В этом рассказе автор вручает нам шифр, пароль. Вот он: «Я понимал, хорошо понимал, что они выпадают из привычной природы вещей, но естественнонаучного интереса к ним не проявлял, предполагая, что их мир хрупок и легко может быть разрушен». И с этим ключом мы отправляемся уже смело и увлеченно дальше по волнам… Впрочем, здесь не морские метафоры уместны, а — очень сухопутные, пустынные скорее всего. Ибо мекка и духовная родина у большинства героев кузнецовской прозы, собранной в этой чудесной книге в зеленой (цвет Озириса) обложке, с рисунками Татьяны Морозовой, — Египет, страна песков и миражей, до сих пор загадочная и неизмеримая: космос красных песков.
Мы знакомимся с симпатичным котом по имени Яков, который любит послушать темные тексты о Гермесе Трисмегисте и однажды исчезает во сне героя, но и наяву, чтобы через много лет явиться в виде зеленой фаянсовой статуэтки. Заглядываем на таллиннскую гауптвахту, где сидит чудаковатый немецкий парень из ультралевых. Попадаем в «Сад грез», устроенный на задворках несчастным дауном, живущим, по реплике одного из персонажей, в другом измерении.

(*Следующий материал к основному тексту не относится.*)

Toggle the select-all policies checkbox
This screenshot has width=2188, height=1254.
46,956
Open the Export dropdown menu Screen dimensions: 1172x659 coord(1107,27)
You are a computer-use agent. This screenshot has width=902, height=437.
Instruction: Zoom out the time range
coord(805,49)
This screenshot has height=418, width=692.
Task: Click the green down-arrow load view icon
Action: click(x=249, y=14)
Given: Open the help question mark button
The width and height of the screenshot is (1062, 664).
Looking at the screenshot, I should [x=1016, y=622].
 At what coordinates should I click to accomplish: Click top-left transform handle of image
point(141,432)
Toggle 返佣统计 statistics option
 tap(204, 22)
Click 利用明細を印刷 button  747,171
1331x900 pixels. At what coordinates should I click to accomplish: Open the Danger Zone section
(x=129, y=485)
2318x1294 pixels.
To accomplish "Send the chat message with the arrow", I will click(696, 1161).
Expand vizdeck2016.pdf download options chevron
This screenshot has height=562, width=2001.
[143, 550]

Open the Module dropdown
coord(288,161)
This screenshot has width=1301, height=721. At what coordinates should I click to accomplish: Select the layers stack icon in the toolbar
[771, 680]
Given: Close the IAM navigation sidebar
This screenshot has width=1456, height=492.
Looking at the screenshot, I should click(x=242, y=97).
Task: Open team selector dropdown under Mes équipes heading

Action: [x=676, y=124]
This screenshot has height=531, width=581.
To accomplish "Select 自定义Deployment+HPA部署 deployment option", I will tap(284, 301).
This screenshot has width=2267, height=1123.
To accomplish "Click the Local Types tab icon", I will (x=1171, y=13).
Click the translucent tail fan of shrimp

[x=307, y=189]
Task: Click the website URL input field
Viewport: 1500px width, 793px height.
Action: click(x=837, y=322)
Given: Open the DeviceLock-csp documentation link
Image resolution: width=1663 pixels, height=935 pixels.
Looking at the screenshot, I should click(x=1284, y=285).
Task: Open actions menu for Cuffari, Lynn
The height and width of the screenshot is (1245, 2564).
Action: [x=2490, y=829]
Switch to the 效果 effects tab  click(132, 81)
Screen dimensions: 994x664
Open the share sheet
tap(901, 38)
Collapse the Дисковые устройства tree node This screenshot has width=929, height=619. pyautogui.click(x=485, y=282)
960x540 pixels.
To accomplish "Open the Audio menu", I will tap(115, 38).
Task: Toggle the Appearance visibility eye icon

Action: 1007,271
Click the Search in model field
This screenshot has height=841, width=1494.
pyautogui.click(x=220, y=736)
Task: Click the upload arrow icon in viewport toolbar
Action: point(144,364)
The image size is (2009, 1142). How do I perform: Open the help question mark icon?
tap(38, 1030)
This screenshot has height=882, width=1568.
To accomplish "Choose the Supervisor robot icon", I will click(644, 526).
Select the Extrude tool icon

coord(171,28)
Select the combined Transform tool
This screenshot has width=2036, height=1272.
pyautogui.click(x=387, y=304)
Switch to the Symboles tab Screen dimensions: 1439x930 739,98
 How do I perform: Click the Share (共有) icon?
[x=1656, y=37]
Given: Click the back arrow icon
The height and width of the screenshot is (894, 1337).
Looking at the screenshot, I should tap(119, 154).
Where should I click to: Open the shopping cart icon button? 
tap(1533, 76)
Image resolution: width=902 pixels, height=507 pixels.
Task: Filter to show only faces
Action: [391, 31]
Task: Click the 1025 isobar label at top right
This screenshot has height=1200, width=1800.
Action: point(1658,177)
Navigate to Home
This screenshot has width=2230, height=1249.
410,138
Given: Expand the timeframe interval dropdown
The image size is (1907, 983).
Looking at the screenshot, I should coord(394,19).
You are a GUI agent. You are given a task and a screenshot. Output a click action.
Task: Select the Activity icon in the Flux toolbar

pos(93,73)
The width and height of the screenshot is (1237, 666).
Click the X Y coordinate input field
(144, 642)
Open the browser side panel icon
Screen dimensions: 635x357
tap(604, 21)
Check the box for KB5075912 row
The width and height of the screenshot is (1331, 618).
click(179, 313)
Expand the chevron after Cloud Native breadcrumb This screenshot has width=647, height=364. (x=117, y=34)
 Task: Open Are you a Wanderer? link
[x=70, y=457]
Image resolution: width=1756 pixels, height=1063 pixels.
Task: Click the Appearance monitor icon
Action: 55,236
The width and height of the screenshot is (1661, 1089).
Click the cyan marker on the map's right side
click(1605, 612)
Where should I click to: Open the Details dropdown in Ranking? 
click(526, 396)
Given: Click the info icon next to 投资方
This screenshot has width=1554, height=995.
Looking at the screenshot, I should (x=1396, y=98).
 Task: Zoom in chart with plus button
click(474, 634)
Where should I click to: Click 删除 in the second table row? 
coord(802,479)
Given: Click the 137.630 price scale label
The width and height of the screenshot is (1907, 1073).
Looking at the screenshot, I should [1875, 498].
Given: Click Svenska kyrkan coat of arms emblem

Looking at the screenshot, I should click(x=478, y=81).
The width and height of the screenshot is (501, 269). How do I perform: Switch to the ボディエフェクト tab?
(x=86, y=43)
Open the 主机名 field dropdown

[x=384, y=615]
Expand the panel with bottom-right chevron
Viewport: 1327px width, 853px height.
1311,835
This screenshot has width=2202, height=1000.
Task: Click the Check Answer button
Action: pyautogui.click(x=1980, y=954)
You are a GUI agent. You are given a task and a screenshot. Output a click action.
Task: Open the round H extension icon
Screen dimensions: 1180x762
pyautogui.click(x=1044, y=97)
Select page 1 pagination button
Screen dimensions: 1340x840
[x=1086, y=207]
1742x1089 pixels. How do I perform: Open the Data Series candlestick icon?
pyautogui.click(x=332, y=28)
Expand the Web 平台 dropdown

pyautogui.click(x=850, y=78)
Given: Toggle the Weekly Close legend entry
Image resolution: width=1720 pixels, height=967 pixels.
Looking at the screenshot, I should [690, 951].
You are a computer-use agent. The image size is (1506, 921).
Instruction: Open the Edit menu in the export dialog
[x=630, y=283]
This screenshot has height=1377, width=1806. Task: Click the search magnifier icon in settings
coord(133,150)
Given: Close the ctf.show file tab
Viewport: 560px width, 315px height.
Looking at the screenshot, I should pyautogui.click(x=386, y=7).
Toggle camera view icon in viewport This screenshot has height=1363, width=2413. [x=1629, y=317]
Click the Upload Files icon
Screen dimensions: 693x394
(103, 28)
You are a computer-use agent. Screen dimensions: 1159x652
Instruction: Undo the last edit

От себя прибавим: вот еще одно измерение хрупкой мечты. Окунаемся в алкогольный морок «Генеральской шинели», в котором нет ничего надуманного; бывавший там же все сразу узнает и ощутит смертельный озноб и печальную радость избавления, «…а ты не пей водки, — говорил я ему, — не пей, не пей. И не буду, не буду, — как всегда, с предельной искренностью отвечал я» (герой говорит сам с собою…).
Но у Кузнецова и мир грез такой же подлинный.
Фантасмагорическая повесть «Первое лицо» ни на минуту не вызывает чувство искусственности, выдуманности, все зримо и убедительно, хотя и абсурдно. Быть реалистом абсурда — попробуйте-ка. У Кузнецова это получается запросто (но ясно, сколько за этим стоит пыток, черновиков; только наивные читатели думают, что, например, Пушкин свои легкокрылые стихотворения писал весело и набело). Тут, конечно, есть свои секреты. Например, внимание к деталям. Вдруг увидеть, например, на воротнике персонажа, выпрыгнувшего из абсурдного мира, «белёсенки перхоти». Но этого мало. Абсурд, фантастическое надо хранить в своей душе, чтобы черпать уверенность оттуда, как живую воду — для големов своего умозрения. Повесть напряженная, читается с огромным интересом. Здесь вдруг вспоминаются повести и романы Анатолия Кима, но, возможно, все дело в том, что Кузнецов сам сообщает об ученичестве у этого мэтра. Это повесть-преодоление трагических обстоятельств, в которых мы зачастую сами и повинны. Герой Зотов претерпевает мучительные метаморфозы души, оказываясь вовлеченным в современную, урбанистическую мистерию самопознания. Наградой здесь служит — обретенная самость, обретение свершается через жертву. Герой мужественно проходит этот путь до конца. Но повесть это не какой-то тяжеловесный кошмар самокопания, вовсе нет. Написана она со вкусом, порой просто дух захватывает виртуозность исполнения; в ней есть афоризмы, своеобразный юмор: «Одними молитвами тоже не спасешься, надо как-то и с людьми научиться жить». «…ведь родственников всегда больше, чем достойных людей». Или вот — лепка дыма: «Тут Зотов и вправду вспомнил, как они все вместе ездили на вокзал, он даже почувствовал едкий запах и привкус дыма на губах, кислый, сизый, стелющийся по зеленым крышам вагонов».
Некоторые вещи, может быть, кажутся немного и затянутыми, как, например, «Золотой Урей»; порой автор бывает витиеват, стремясь в одном предложении сказать слишком многое. Последний рассказ «Кегельбан» и вовсе оставил меня равнодушным. Возможно, он выпадает из этого сборника и лучше выглядел бы в какой-либо антологии рассказов натуралистической школы.